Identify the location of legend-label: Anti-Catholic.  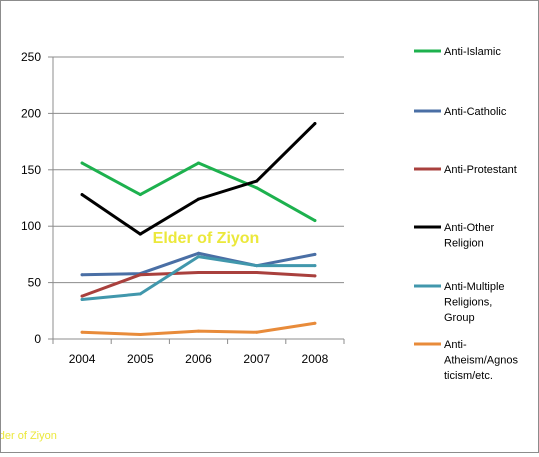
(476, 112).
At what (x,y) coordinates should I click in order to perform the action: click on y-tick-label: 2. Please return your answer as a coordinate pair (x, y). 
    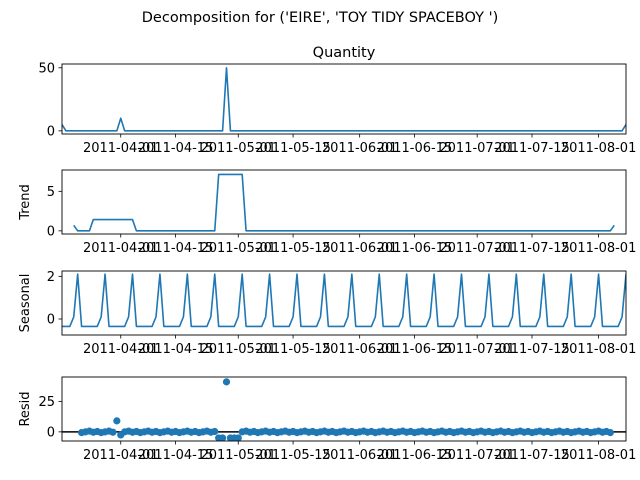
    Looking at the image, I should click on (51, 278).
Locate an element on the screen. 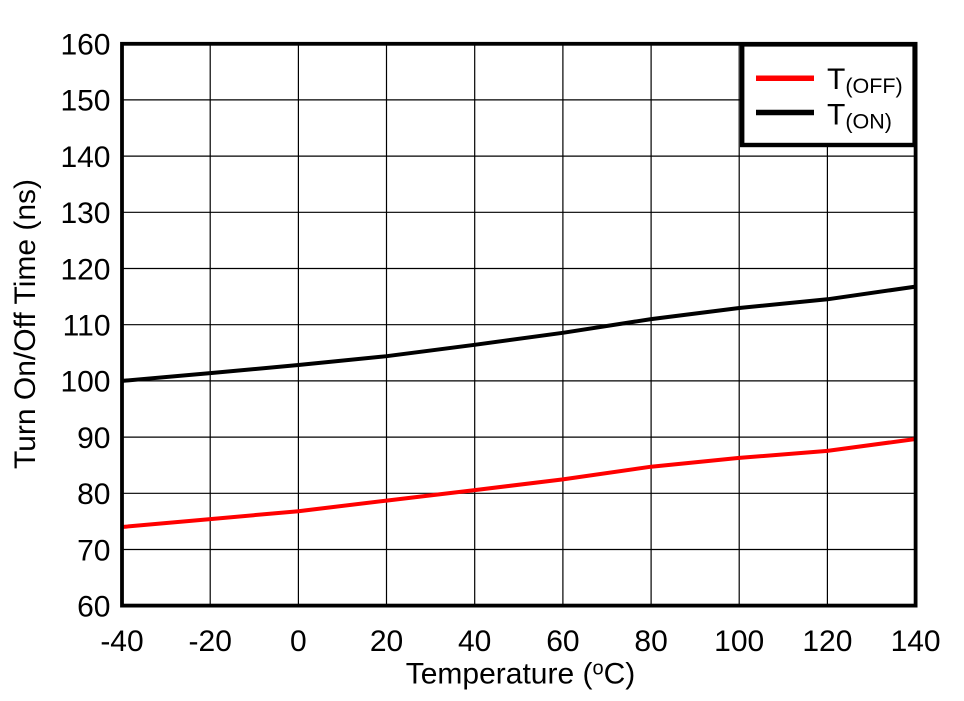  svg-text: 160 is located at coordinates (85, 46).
* * *
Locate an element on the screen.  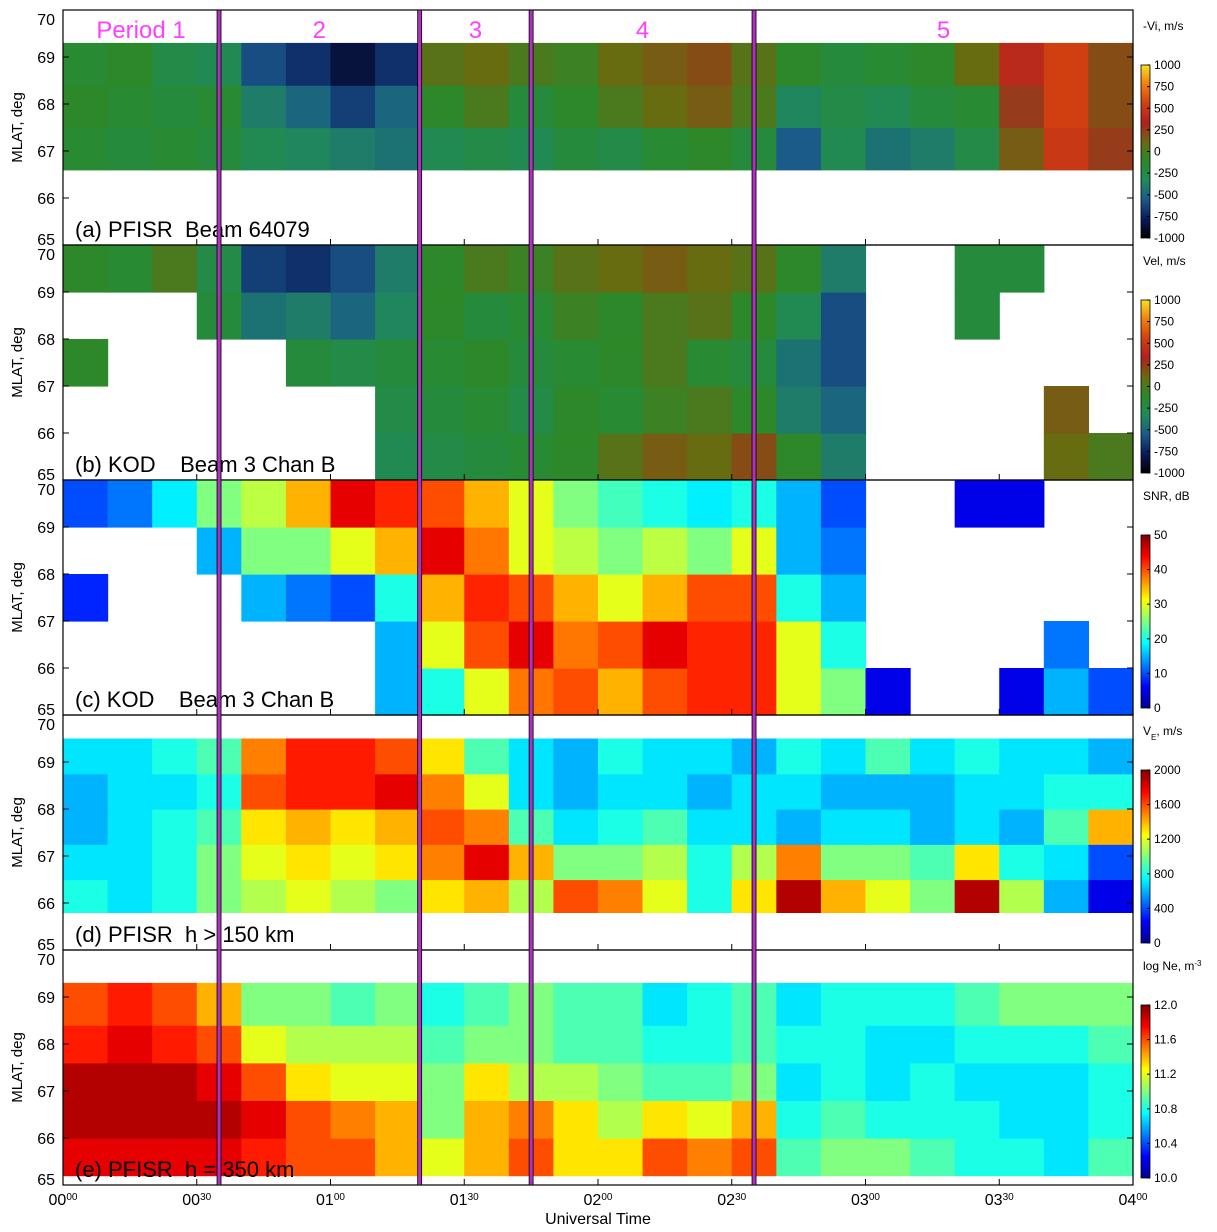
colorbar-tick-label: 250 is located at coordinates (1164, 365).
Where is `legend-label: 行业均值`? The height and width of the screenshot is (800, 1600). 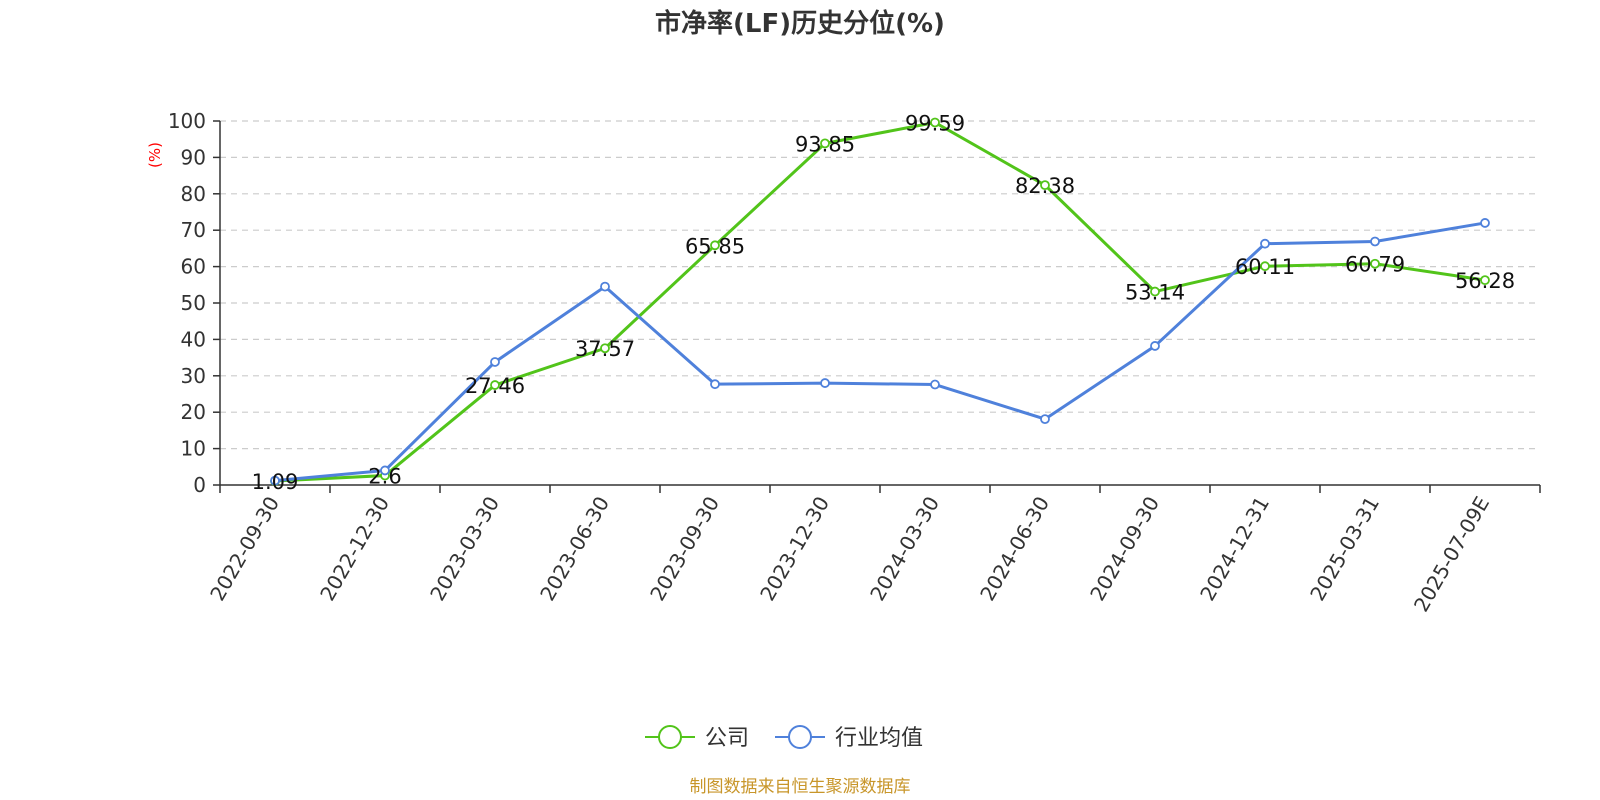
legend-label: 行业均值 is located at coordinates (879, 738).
==
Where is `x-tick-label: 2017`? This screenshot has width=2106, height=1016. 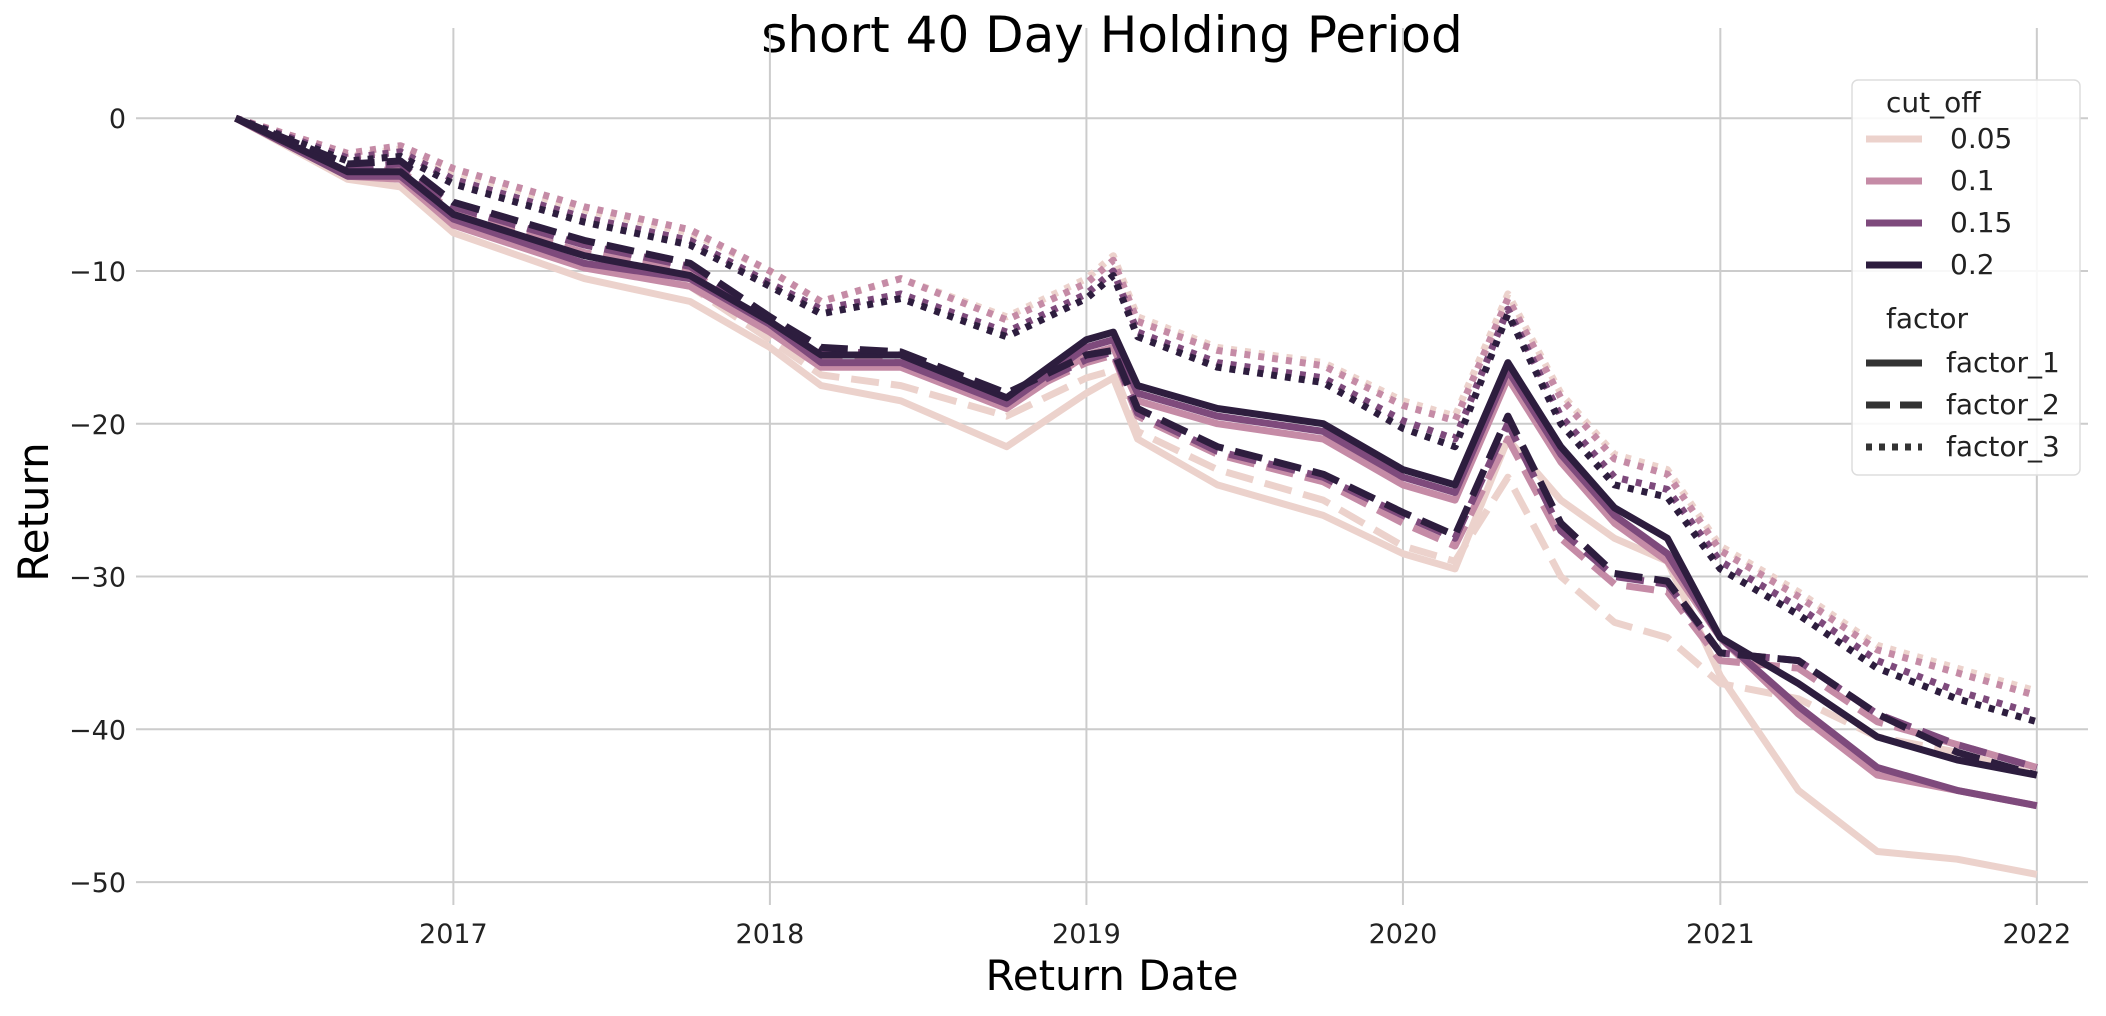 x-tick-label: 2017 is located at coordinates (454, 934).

▶ [Request]:
Write out everything in the material from the line containing "is (800, 1600)." down to the line containing "legend-label: 行业均值 is", switching "screenshot" to "image" and changing nothing else. Leave the pictures out.

▶ [Answer box]:
Where is `legend-label: 行业均值`? The height and width of the image is (800, 1600). 
legend-label: 行业均值 is located at coordinates (879, 738).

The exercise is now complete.